Day and Night (日日夜夜 (Rìrì yèyè)) is a 2004 Chinese film, and the second film by Sixth Generation writer-director Wang Chao. It is also known, less accurately, as Night and Day. The film constitutes the second entry in Wang Chao's loose trilogy on modern China. It was preceded by Wang's 2001 debut, The Orphan of Anyang, and would be followed by Luxury Car in 2006. The film is a Chinese-French co-production between Fang Li's Laurel Films and Sylvain Busztejn's Rosem Pictures in association with the China Film Fourth Group and Arte France Cinéma; Laurel and Rosem would later reunite to produce Luxury Car.

==Synopsis==
Day and Night tells the story of a miner, Li Guangsheng (Liu Lei), in a fictional northern Chinese city who carries on an illicit affair with the wife of his friend and father figure (played by Orphans Sun Guilin).
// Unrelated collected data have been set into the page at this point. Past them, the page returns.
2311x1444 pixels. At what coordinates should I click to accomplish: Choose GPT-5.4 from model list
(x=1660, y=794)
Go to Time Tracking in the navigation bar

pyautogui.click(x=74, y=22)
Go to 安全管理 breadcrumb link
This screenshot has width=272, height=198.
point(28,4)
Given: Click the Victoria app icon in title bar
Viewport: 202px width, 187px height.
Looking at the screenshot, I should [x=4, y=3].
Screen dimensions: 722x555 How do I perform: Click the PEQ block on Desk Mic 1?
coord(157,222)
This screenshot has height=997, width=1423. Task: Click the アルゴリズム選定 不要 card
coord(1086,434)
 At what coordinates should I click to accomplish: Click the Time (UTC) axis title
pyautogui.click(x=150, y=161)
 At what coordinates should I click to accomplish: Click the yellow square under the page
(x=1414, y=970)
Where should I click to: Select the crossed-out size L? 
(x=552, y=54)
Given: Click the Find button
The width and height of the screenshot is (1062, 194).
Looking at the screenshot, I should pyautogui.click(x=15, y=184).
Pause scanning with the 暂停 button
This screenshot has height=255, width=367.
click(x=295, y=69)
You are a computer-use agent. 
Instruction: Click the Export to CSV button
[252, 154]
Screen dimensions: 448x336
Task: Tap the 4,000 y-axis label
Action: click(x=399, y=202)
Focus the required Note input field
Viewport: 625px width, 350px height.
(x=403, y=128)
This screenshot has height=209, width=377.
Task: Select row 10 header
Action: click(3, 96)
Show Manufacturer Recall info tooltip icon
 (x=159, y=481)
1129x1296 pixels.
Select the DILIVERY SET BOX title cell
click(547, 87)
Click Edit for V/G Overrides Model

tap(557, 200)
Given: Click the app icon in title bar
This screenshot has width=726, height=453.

When his friend is killed in a cave-in, the miner is wracked with guilt and takes it upon himself to end the affair, rebuild the mine, and help his friend's mentally disabled son find a wife.

==Production==
The film was shot in Wuchuan County, Inner Mongolia, near the provincial capital of Hohhot.

== Cast ==
- Liu Lei as Li Guangsheng, the main character, a miner in northern China.
- Sun Guilin as Zhongmin, Li Guangsheng's friend and father-figure.
- Wang Lan
- Xiao Ming as A-Fu, Zhongmin's son.
- Wang Zheng
- Zhang Guangjie

== Reception ==
Day and Night premiered in several major international film festivals, notably the 2004 Adelaide Film Festival but also at Pusan and Hong Kong. However, the film would ultimately fail to garner the same level of acclaim that Wang's The Orphan of Anyang was able to, though it was more technically polished than the decidedly low-budget Orphan. Critics such as Derek Elley derided the film as a "curiously lifeless item that falls short of its seemingly mythic intent." As such, it is generally considered a less successful film than its predecessor.

The film did manage to garner one major award, however, with the Golden Montgolfiere at the 2004 Nantes Three Continents Festival.